The Four Elements of Effective Measurement

Safety Decisions - January 2019
By: Charles J. Douros
Printable Version

Companies waste countless resources measuring the wrong things, not measuring at all, or failing to keep "the most important thing, the most important thing." So often, safety strategy falls short of defining what a healthy safety process looks like in precise, measurable terms that lead to action and enable a prescriptive approach to safety efforts in the workplace. Further, companies that set and reach a target of zero injuries can't claim success unless they know precisely what they did to achieve it and how to measure the performance it takes to sustain. Excellence is achieved when successful performance is continually repeated, unprompted, producing predictable results.

Check Your Prescription
Earlier this year, I made an appointment to visit my personal physician for the most benign of reasons: the annual check-up. While sitting in the exam room waiting for my doctor to enter, I wondered if this year's visit would begin and end like all those before - uneventfully. I imagined the appointment would begin with pleasantries, a litany of the usual questions, a cursory exam and subsequent discussion on the signs and symptoms of anything the doctor felt we should address. Over the years, I have come to expect the occasional round of tests or bloodwork to dig a little deeper and follow up on anything out of the ordinary before receiving his professional diagnosis and prescription for treatment. That's how it's supposed to go, but this year the annual check-up with the good doctor was quite different.

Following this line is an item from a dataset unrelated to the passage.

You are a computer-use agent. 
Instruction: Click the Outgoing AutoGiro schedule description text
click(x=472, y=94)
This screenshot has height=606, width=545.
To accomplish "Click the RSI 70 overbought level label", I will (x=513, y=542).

The door to my exam room opened slowly and the doctor entered quietly, his facial expression blank and neutral. The doctor was not making eye contact with me and there were no pleasantries or any of the usual questions, not even as much as a handshake. With an outstretched arm, he handed me a prescription for Cyclophosphamide, a medication given to treat patients with certain types of leukemia. Almost mechanically, he began to discuss the side effects I could expect from taking the medication. I was predictably stunned, sitting with mouth agape as I listened to the doctor describe how uncomfortable I was going to be for the next 6 months of treatment. It wasn't until the doctor finally made eye contact that he realized he had just made a terrible mistake. He meant to enter the adjoining exam room where his patient, newly diagnosed with leukemia, was waiting for his script. The doctor had simply entered the wrong room.

While this was an unfortunate mistake, the business lesson was not lost on me. It occurred to me that organizations can make the same mistake in their safety journey. Just as doctors don't prescribe treatment plans before conducting a careful and accurate diagnosis, the best companies make it a priority to assess the health of their culture before deciding what initiatives matter most and how to implement and ultimately measure them.

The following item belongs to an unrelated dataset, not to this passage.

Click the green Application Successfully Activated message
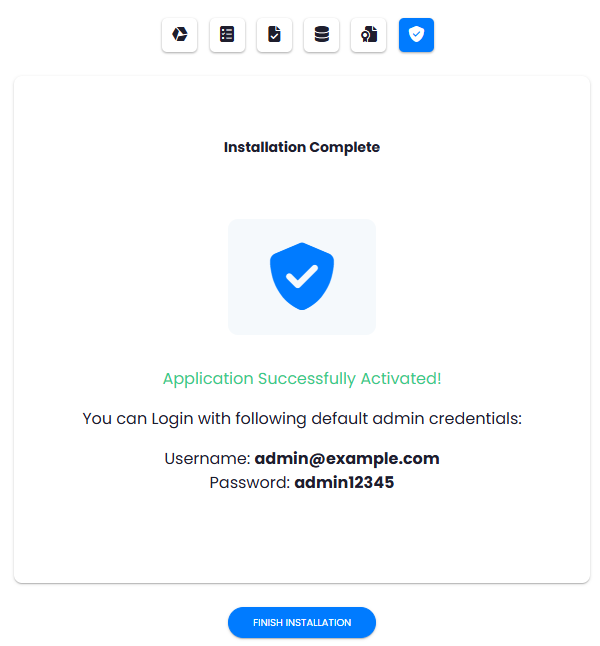600x646 pixels. click(x=302, y=379)
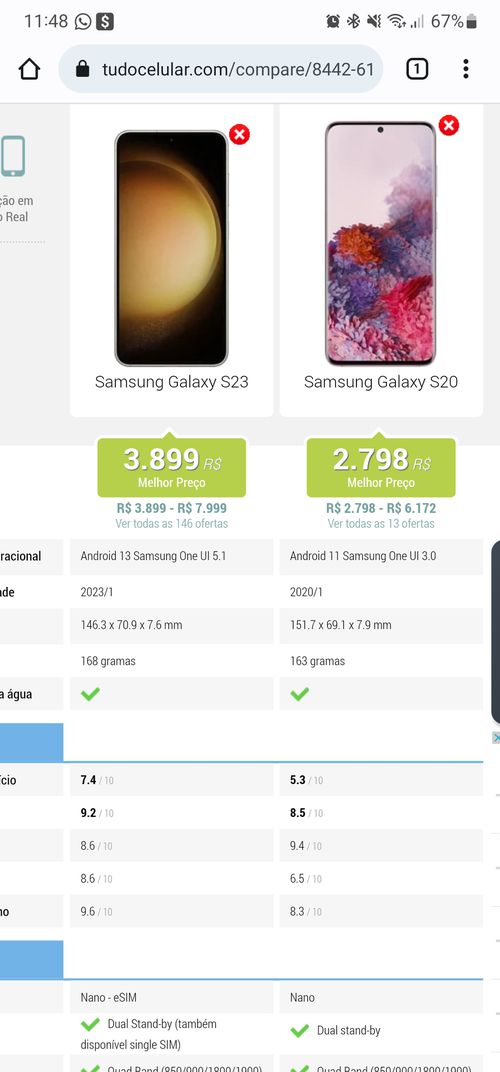Open Ver todas as 146 ofertas link
The width and height of the screenshot is (500, 1072).
(x=172, y=524)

Don't Prescribe Treatment Before Diagnosis
Sadly, it is not uncommon for companies to prescribe safety performance measurements before first identifying "what healthy looks like" to their organization. Upon doing so, executives can find themselves measuring the wrong things for the wrong reasons without a clear understanding of why. Safety metrics and measurements should prompt specific action and direct efforts targeting transformational outcomes, the one or two things that will make the greatest difference to the organization. The right metrics align all levels of the organization to focus on keeping the most important thing, the most important thing. Effective metrics motivate leaders to stay the course and continue to do what works, and stop doing what doesn't. When your company's measurements prompt, direct, align and motivate the workforce to shape desired behaviors, better outcomes follow.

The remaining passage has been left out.